• [Exercise prompt]:
Show all the lines in the data below that include the word "computer".

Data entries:

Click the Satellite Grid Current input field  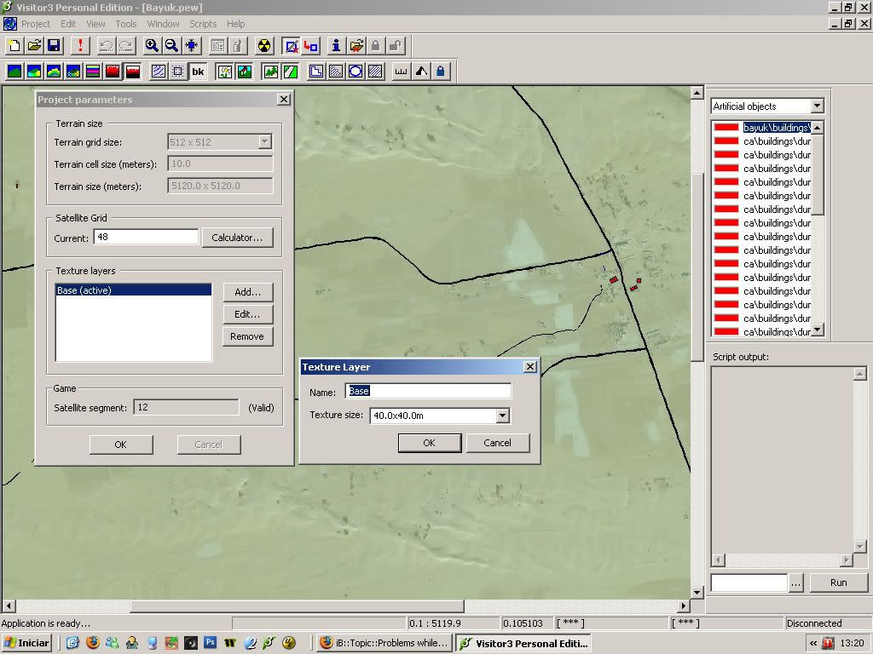(146, 238)
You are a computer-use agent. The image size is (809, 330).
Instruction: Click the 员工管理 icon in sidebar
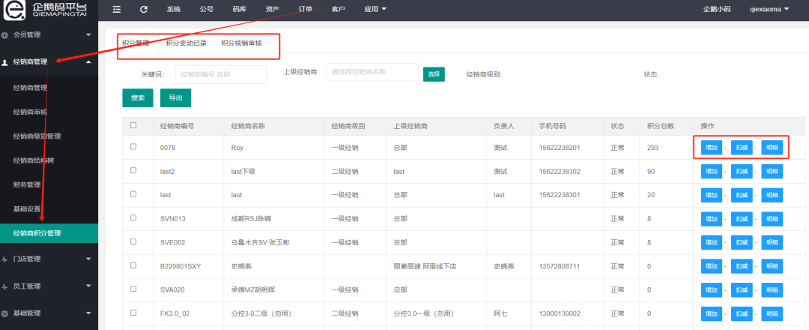(6, 286)
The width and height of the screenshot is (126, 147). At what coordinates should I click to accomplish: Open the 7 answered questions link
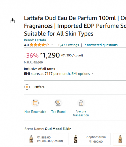(101, 45)
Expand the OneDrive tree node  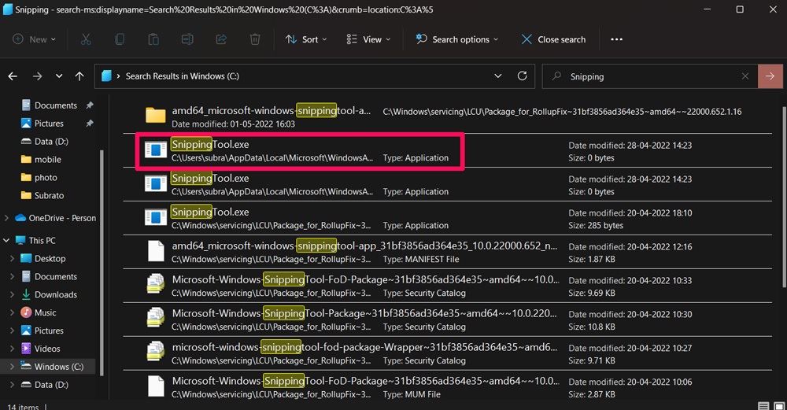pos(7,218)
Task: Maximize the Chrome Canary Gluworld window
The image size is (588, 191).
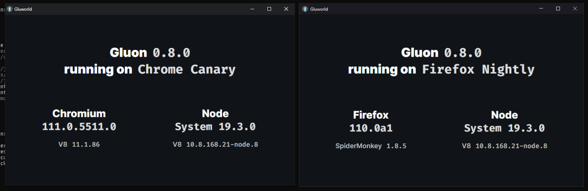Action: pyautogui.click(x=269, y=9)
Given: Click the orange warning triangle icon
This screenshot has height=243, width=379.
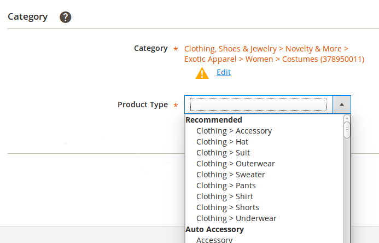Looking at the screenshot, I should (x=202, y=73).
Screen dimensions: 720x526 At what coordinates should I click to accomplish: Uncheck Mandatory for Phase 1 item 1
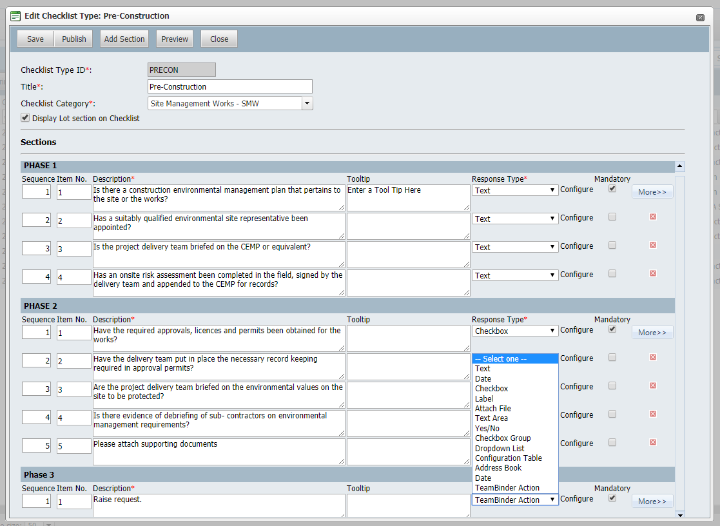click(x=612, y=189)
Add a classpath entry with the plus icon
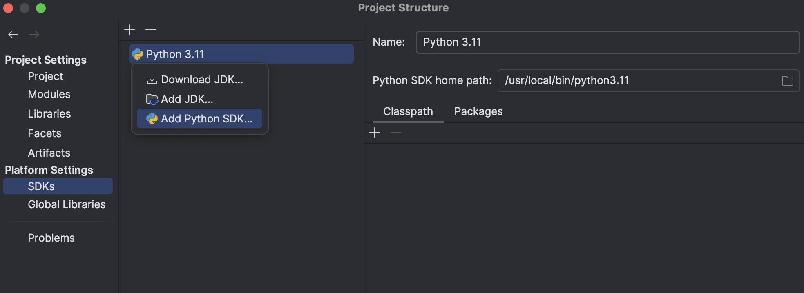Screen dimensions: 804x293 coord(374,132)
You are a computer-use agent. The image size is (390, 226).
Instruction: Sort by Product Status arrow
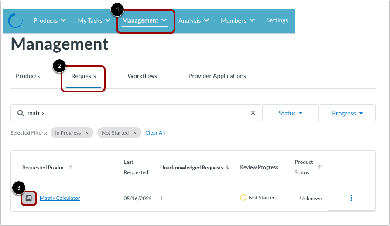[320, 167]
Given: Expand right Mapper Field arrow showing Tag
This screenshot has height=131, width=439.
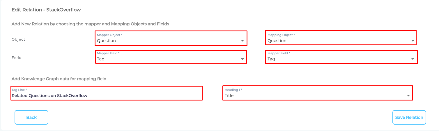Looking at the screenshot, I should [x=413, y=59].
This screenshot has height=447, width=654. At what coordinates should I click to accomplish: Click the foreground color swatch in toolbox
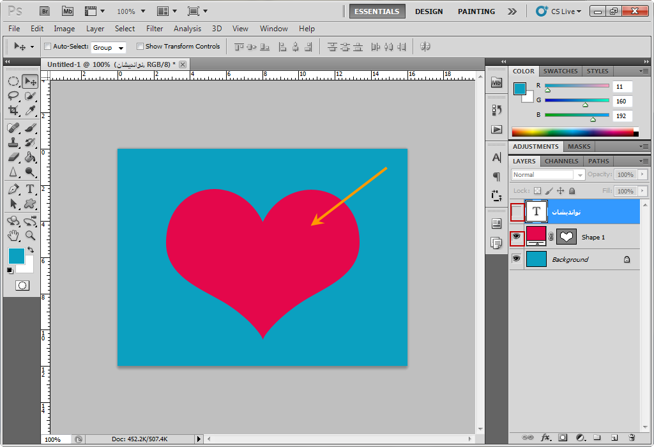coord(16,256)
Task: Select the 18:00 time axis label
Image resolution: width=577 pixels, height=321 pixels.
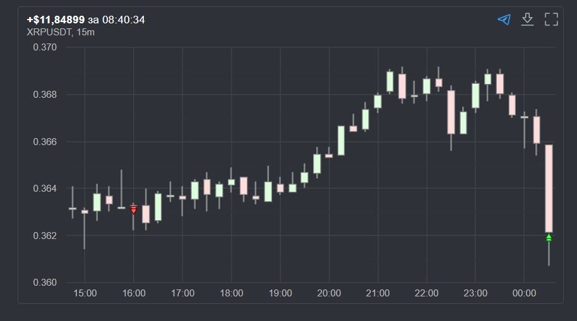Action: click(231, 293)
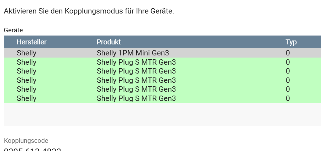326x151 pixels.
Task: Select the third Shelly Plug S MTR Gen3 entry
Action: (136, 80)
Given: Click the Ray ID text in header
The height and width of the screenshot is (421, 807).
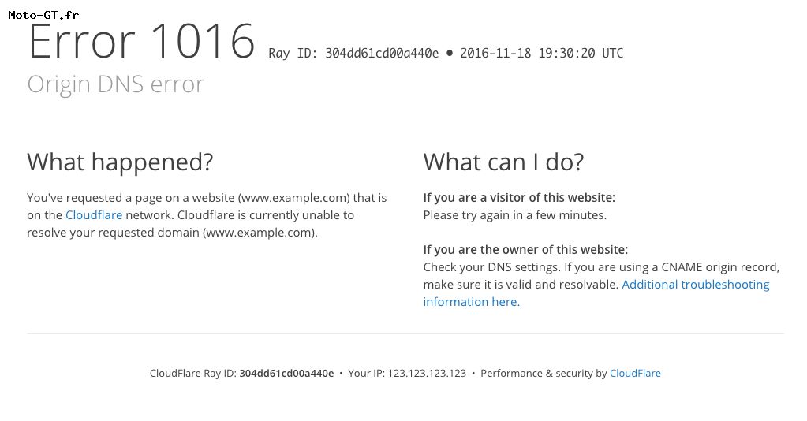Looking at the screenshot, I should pyautogui.click(x=353, y=53).
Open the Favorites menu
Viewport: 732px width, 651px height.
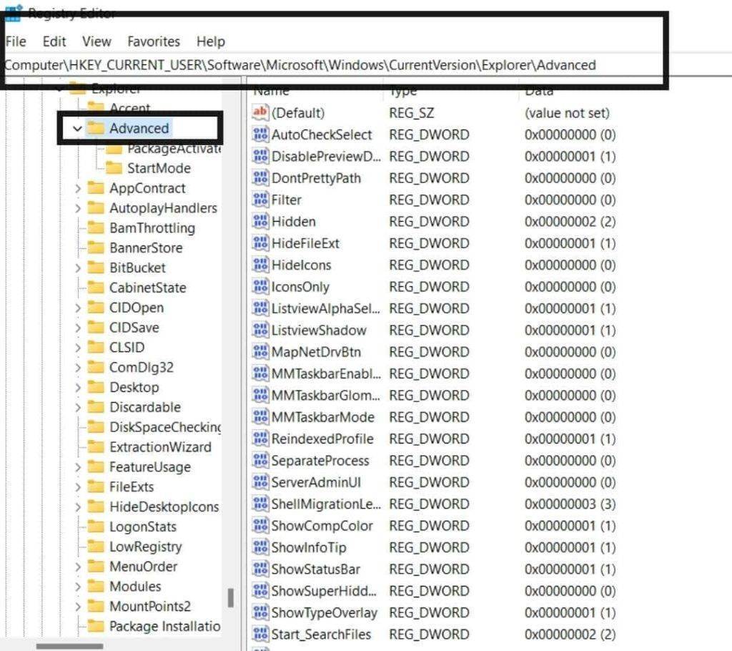click(x=153, y=41)
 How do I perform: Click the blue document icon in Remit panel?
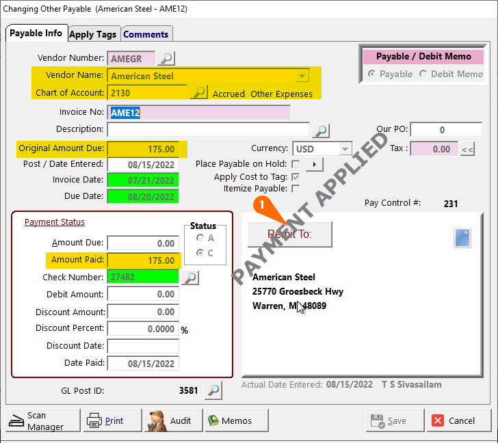pos(463,237)
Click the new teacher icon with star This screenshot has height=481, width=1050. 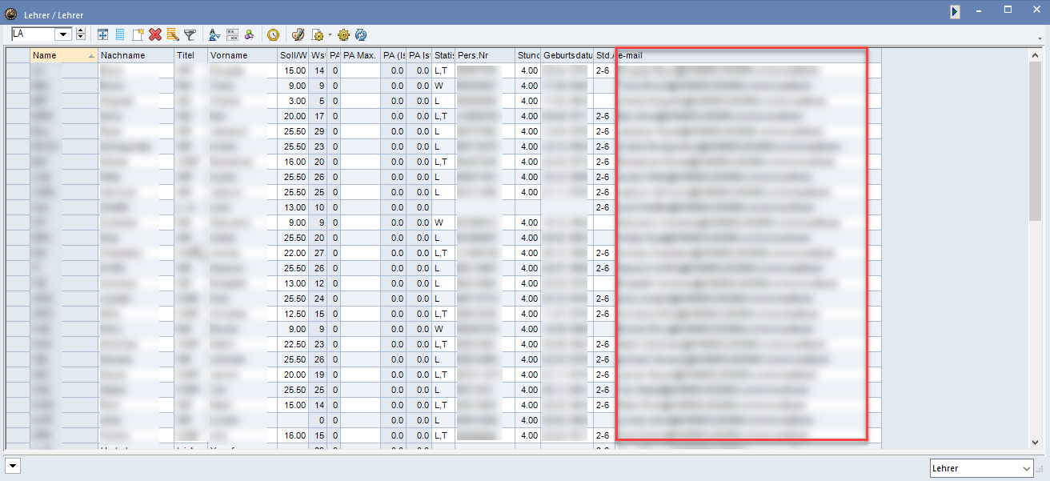point(138,34)
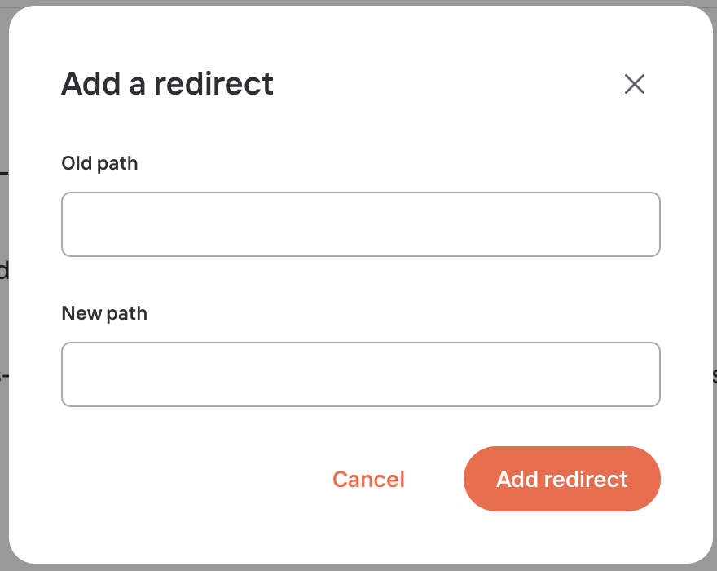This screenshot has width=717, height=571.
Task: Activate the first path entry box
Action: [x=361, y=224]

• [Solution to the exercise]:
You are a computer-use agent. The image size is (809, 330).
You are a computer-use agent. The image size is (390, 226).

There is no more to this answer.